PROVIDED PASSAGE.
After spending 18 years of my life idolizing rich investment bankers on Wall Street, I have come to a brutal realization:

  • A lot of investing is gambling??

    • I realized this after reading Nassim Taleb's book, Fooled by Randomness. To summarize, Taleb proves that behaviours like hindsight bias and pattern-seeking are widely prevalent in today's society, especially in the investment banking sector. Often, bankers are victim to completely random occurrences in the market, yet attribute them to "skill" and "foresight". I wrote a bit about this:

      • An example of this behaviour is the justification for the start of World War 1. As was drilled into me in high school, the assassination of Franz Ferdinand and the escalating tension and militarization in various countries predicted this international conflict. The ensuing World War seems to have been inevitable - after the events have transpired. This is an example of hindsight bias. As Niall Ferguson, a professor of history at Harvard, makes clear in his paper The international bond market between the 1848 revolution and the outbreak of the First World War, war bond prices were steady. The world had not noticed these so-called significant events. If these hints towards the upcoming conflict were as clear as we now make them out to be, why did the price of war bonds not rise? Was there a sudden, universal lack of desire to make profit? or were the events we speak of today not obvious at all. Clearly, the latter is more in line with human nature. We feel the need to justify events after the fact in order to reassure ourselves that we will see it coming next time.
    • matthew counts as more evidence for this point Small example image
  • You can never win against a computer.

    • It take a human about 300-400 milliseconds to blink. Currently, it takes High Frequency Trading Firms (basically computers that trade stocks) 85 nanoseconds to execute a trade. So if you think that you are gonna be the fastest one to buy a stock when it goes down, you're not. To put that into perspective, in the time it take you to blink your eye, one HFT computer could execute 3.5 million trades. Basically, computers are just alot faster that you are.
  • Unpredictable in the short term, predictable in the long term: The only certain way to make money in the stock market is over time.

    Small example image

    ^if you invest in an S&P 500 index, you can basically flip a coin to see whether you will make money tommorow. In a decade though, you have a much higher chance of profit.

This is a excerpt from Naked Statistics

The S&P 500 is a nice example of what an index can and should do. The index is made up of the share prices of the 500 leading U.S. companies, each weighted by its market value (so that bigger companies have more weight in the index than smaller companies). The index is a simple and accurate gauge of what is happening to the share prices of the largest American companies at any given time.

SOURCE MATERIAL.

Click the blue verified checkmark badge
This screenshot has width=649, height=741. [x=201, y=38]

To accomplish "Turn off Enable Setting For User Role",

REQUEST A.
Reproduce the part of the investing passage between "This is a excerpt" and "any given time.", inclusive.
REQUEST B.
According to the investing passage, how long does it take high-frequency trading firms to execute a trade?
The listing comes from a different source than the investing passage.

CORRECT ANSWER A.
This is a excerpt from Naked Statistics

The S&P 500 is a nice example of what an index can and should do. The index is made up of the share prices of the 500 leading U.S. companies, each weighted by its market value (so that bigger companies have more weight in the index than smaller companies). The index is a simple and accurate gauge of what is happening to the share prices of the largest American companies at any given time.

CORRECT ANSWER B.
85 nanoseconds.